Copy the Manfred Manglitz text between "International career" and "as a goalkeeper.", inclusive, and swap "footballer" for "soccer player".

### Excerpted text
++++++
Manfred Manglitz

Personal information
- Date of birth: 8 March 1940
- Place of birth: Cologne, Germany
- Date of death: 13 July 2026 (aged 86)
- Height: 1.90 m (6 ft 3 in)
- Position: Goalkeeper

Youth career
- SC West Köln 1900/11

Senior career*
- Years: Team / Apps / (Gls)
- 1961–1963: Bayer Leverkusen
- 1963–1969: Meidericher SV / MSV Duisburg / 192 / (1)
- 1969–1971: 1. FC Köln / 65 / (0)

International career
- 1965–1970: West Germany / 4 / (0)

Medal record
Men's football
Representing West Germany
FIFA World Cup
| Third place | 1970 Mexico |  |

= Manfred Manglitz =

German footballer (1940–2026)

Manfred Manglitz (8 March 1940 – 13 July 2026) was a German footballer who played as a goalkeeper.

== Club career ==
In 257 West German top-flight matches for MSV Duisburg and FC Cologne he scored one goal.. This was the first time in Bundesliga history that a goalkeeper converted a penalty.
++++++
### Given data
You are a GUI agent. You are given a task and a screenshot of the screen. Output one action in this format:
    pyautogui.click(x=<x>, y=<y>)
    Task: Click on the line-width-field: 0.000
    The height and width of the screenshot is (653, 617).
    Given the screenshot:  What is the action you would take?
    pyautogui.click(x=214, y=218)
++++++
### Your response
International career
- 1965–1970: West Germany / 4 / (0)

Medal record
Men's football
Representing West Germany
FIFA World Cup
| Third place | 1970 Mexico |  |

= Manfred Manglitz =

German soccer player (1940–2026)

Manfred Manglitz (8 March 1940 – 13 July 2026) was a German soccer player who played as a goalkeeper.